-- Opening Marker --

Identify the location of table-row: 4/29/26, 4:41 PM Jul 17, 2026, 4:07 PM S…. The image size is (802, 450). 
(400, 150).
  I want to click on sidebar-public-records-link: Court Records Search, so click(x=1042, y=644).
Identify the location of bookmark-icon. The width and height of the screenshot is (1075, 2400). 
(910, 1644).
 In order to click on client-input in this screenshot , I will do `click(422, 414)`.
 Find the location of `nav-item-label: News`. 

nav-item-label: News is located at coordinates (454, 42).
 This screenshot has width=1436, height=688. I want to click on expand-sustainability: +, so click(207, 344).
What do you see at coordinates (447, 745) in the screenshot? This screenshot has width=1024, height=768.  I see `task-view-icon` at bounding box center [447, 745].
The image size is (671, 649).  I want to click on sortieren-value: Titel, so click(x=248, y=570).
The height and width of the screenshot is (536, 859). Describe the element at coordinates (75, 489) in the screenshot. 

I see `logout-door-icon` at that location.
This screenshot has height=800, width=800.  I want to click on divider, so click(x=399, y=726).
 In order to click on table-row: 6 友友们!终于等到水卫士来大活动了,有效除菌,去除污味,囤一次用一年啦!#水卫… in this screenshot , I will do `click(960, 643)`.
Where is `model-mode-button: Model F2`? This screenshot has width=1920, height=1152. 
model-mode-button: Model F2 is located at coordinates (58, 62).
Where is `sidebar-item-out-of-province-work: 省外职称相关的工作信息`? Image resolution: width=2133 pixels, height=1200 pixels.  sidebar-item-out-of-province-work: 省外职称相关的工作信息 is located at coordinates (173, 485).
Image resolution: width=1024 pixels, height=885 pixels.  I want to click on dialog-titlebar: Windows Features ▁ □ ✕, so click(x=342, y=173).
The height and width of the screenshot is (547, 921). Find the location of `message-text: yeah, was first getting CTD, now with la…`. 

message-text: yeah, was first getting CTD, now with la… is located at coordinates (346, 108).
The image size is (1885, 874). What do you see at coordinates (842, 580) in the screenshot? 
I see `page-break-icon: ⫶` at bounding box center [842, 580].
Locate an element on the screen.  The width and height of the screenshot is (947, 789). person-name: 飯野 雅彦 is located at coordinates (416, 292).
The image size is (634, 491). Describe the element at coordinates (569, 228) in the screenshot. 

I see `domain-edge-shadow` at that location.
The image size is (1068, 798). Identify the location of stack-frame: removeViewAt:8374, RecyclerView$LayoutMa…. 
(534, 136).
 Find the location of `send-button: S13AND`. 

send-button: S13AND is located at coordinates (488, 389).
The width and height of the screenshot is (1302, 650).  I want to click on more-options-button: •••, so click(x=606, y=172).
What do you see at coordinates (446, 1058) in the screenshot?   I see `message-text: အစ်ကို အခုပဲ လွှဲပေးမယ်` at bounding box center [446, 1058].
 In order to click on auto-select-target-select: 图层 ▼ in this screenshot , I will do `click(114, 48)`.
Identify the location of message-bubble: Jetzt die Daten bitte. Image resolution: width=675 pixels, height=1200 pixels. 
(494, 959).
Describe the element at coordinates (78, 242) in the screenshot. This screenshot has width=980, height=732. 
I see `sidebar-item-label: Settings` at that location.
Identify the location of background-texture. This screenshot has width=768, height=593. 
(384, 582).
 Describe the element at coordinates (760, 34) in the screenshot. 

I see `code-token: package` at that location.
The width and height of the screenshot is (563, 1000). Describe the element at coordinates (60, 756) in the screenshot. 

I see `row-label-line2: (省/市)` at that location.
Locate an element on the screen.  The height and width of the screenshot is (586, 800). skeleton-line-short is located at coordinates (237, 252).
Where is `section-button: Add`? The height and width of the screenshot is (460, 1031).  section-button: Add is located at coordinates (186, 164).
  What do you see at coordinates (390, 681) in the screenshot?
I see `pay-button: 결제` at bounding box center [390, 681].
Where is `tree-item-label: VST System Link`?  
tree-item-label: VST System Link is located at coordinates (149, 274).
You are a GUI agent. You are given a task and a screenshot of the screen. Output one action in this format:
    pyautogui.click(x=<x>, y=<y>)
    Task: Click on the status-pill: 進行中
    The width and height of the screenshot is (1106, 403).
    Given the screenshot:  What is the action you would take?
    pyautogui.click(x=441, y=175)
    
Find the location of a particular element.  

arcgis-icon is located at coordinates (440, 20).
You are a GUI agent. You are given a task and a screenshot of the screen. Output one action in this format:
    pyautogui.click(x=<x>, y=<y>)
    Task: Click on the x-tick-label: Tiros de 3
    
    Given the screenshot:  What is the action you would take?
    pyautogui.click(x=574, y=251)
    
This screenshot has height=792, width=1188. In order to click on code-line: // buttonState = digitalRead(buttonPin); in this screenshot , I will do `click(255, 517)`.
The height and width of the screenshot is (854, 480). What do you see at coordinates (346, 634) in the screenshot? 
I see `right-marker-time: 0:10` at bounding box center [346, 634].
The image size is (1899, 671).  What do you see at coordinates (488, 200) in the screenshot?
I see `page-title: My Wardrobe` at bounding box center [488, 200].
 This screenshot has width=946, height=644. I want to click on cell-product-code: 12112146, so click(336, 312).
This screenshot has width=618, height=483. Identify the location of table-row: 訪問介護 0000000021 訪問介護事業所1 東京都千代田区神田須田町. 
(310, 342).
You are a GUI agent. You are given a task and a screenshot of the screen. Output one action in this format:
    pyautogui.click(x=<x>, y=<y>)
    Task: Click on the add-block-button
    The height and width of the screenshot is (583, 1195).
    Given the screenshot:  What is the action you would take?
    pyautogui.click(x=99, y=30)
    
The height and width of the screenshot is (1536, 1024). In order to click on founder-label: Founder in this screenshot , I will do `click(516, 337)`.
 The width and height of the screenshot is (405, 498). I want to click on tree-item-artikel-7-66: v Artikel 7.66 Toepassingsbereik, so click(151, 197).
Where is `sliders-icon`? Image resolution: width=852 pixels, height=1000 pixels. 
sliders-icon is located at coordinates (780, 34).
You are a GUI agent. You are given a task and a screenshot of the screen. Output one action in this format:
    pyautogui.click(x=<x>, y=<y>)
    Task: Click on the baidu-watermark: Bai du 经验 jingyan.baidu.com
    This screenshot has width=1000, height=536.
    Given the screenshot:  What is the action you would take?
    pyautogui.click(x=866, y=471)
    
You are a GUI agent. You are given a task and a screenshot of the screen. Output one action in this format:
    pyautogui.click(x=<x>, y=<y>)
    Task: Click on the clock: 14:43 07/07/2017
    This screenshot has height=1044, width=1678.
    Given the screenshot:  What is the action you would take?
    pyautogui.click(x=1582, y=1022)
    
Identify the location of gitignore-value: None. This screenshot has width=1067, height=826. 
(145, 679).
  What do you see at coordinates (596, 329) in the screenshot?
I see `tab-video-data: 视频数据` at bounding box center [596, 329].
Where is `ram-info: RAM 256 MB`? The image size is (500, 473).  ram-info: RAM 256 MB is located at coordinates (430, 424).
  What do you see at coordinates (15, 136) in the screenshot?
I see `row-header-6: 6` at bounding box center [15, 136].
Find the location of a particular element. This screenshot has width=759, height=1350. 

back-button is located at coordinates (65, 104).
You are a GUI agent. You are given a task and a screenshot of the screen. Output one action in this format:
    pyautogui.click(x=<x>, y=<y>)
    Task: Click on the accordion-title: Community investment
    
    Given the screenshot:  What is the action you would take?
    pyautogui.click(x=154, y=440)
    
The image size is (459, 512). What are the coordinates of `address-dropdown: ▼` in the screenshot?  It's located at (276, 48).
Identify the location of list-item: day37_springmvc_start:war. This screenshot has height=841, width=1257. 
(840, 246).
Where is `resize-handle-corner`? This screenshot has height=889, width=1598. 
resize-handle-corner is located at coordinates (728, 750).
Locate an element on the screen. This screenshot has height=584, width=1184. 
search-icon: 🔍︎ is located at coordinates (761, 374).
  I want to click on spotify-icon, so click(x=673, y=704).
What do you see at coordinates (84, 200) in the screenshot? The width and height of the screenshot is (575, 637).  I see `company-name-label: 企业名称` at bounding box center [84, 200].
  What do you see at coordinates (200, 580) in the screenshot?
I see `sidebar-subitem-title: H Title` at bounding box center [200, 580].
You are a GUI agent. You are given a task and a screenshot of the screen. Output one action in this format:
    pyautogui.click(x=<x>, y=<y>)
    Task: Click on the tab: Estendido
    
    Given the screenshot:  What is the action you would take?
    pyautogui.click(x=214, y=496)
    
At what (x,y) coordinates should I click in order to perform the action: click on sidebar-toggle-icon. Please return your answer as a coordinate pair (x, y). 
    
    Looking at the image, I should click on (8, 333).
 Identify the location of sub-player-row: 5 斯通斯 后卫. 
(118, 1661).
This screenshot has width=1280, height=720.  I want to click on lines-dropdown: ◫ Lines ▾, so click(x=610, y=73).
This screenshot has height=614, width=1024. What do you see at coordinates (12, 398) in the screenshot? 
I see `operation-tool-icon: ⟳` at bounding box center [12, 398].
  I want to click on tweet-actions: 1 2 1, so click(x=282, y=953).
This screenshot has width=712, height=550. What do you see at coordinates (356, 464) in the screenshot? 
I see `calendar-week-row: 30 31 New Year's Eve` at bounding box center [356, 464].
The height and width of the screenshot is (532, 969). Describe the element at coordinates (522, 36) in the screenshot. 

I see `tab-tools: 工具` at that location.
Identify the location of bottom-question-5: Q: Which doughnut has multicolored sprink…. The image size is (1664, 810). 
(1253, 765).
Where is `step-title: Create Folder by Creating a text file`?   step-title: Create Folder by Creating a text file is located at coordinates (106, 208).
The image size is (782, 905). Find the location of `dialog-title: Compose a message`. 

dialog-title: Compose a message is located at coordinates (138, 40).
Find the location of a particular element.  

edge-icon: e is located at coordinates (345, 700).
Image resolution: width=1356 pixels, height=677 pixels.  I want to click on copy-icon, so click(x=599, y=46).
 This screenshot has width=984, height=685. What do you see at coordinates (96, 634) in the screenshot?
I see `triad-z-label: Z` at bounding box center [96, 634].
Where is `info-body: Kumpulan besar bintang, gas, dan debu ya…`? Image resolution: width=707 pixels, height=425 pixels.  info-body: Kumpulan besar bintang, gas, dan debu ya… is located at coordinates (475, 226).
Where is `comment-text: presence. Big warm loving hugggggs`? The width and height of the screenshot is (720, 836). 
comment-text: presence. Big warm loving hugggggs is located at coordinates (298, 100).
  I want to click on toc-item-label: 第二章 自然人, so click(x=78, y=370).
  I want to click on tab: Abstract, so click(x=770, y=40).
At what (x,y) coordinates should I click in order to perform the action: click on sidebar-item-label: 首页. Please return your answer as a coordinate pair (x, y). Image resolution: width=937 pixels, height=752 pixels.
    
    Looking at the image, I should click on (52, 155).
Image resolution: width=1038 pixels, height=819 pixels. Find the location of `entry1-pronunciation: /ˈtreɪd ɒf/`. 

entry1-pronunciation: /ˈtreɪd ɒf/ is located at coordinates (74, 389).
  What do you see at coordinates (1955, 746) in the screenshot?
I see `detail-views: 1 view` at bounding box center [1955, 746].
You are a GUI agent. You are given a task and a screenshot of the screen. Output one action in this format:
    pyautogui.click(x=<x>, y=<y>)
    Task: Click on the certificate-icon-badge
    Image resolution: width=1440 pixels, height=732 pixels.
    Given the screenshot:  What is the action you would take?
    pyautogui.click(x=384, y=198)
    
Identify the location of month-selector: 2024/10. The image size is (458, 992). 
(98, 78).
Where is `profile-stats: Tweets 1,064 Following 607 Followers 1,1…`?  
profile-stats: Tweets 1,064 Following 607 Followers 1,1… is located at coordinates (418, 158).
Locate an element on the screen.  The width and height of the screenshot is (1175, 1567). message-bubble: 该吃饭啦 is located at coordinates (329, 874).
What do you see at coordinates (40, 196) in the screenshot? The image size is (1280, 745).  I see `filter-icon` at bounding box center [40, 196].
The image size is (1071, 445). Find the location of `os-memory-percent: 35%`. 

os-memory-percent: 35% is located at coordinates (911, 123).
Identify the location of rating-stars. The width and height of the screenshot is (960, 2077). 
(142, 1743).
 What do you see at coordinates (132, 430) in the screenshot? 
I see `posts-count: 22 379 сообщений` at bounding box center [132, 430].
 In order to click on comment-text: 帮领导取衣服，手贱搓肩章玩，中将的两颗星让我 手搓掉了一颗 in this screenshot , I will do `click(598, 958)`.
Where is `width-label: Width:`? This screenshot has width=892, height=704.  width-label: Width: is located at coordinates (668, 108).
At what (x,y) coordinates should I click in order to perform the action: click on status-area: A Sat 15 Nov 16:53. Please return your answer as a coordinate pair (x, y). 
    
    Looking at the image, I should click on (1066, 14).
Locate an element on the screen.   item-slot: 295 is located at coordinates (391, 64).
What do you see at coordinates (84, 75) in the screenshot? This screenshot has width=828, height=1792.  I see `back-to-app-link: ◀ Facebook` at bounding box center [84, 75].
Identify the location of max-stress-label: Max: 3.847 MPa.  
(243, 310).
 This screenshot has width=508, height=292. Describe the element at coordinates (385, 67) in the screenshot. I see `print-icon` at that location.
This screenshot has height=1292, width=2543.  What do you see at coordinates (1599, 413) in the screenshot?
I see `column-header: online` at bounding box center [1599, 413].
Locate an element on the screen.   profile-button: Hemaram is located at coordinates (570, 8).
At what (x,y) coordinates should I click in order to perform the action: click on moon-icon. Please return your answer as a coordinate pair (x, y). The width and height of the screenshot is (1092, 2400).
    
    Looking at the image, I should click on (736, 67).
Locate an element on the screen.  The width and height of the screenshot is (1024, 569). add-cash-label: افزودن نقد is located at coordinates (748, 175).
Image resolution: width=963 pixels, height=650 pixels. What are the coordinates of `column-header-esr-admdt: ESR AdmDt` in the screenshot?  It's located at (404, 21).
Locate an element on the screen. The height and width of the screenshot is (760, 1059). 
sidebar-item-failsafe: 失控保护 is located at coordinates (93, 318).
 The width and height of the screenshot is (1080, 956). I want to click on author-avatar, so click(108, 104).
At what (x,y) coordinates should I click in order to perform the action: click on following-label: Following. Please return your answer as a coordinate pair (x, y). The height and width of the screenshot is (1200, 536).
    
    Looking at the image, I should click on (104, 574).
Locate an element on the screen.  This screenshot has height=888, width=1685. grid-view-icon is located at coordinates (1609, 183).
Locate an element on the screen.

-- Closing Marker --

■ **Problem description**: Pull out every line of the items above that contains the word "dropdown", and copy each one in full.

■ **Response**:
The image size is (459, 512). What are the coordinates of `address-dropdown: ▼` in the screenshot?  It's located at (276, 48).
This screenshot has width=1280, height=720.  I want to click on lines-dropdown: ◫ Lines ▾, so click(x=610, y=73).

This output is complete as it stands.